I have the following method for looping through a table, changint some values in every row and saving the chages back to the database. To make things go faster I am fetching data in sets of 10,000 rows. This is a large table with over 25 million records in it.
The problem is that my application doesn't seems to be releasing any memory. I have tried redeclaring the records
variable to nothing
or explicitly caling the garbage collector but the memory stays there.
Runnning the built-in VS10 profiler I can see that the culprit is the system.linq.enumerable.tolist()
method which takes up over 98% of my memory. How do I release that memory after the call to saveChanges
?
db = New databaseEntities
Dim size = 25000000
Dim stepSize = 10000
For i = 0 to size Step stepSize
Dim sql = (From A In db.table).OrderBy(Function(A) A.Column).Skip(i).Take(stepSize)

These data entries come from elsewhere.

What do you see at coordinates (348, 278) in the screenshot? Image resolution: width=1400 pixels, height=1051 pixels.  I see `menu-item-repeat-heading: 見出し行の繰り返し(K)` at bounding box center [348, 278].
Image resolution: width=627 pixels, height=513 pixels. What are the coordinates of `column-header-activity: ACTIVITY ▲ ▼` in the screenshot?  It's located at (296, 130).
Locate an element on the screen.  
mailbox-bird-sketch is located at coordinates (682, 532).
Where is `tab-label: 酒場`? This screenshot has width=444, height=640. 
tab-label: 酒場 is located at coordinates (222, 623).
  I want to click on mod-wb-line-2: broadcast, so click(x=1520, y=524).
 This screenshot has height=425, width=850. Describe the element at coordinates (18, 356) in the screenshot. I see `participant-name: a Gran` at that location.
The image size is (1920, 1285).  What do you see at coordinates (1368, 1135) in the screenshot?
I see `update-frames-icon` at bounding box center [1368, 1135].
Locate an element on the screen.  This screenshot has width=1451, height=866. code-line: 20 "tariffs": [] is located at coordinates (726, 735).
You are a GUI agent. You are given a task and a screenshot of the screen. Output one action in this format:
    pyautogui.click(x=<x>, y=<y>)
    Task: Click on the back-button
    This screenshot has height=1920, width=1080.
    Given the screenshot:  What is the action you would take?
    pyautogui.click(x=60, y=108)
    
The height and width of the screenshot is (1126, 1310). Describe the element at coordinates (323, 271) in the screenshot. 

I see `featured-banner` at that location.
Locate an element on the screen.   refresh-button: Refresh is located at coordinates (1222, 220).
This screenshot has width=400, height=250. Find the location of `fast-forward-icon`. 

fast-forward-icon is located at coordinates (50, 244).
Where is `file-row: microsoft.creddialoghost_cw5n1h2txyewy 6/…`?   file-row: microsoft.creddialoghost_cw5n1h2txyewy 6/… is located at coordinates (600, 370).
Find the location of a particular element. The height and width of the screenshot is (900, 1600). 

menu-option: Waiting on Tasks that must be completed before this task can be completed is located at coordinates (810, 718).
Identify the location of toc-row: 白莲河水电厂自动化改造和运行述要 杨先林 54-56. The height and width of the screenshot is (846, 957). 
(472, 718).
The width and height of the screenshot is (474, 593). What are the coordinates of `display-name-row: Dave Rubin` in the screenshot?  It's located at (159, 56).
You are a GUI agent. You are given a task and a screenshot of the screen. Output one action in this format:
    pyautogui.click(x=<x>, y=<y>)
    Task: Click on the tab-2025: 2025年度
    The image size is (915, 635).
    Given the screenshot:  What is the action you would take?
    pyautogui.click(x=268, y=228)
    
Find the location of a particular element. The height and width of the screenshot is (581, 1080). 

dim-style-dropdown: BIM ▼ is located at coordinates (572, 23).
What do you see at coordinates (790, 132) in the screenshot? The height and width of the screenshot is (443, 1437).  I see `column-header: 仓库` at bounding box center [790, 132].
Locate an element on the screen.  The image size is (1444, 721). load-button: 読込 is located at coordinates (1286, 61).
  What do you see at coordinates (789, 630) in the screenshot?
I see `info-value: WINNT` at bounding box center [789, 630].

Dim records As New List(Of table)
records = sql.ToList
For Each record In records
'do some work
Next
db.SaveChanges()
records = Nothing
GC.Collect()
Next
The repository holds a reference to each entity it is tracking, so you won't be able to dispose an entity whilst the repository is live and tracking it. That means you either need to dispose the repository, or detach each entity after you've finished processing it.
Option 1) if "do some work" doesn't affect the order you'd return records in, you could move the creation of databaseEntities inside the For loop, and declare it with a using block. That should cause each block of entities to be release each time round the for loop
Option 2) If your operation is essentially parallel, and what you do to one "table" entity doesn't have any dependencies on any other, then you could call databaseEntities.Detach(record) after db.SaveChanges, which will enable the garbage collector to reclaim the entity's space.
Looking at your code, I suspect either of thse could be used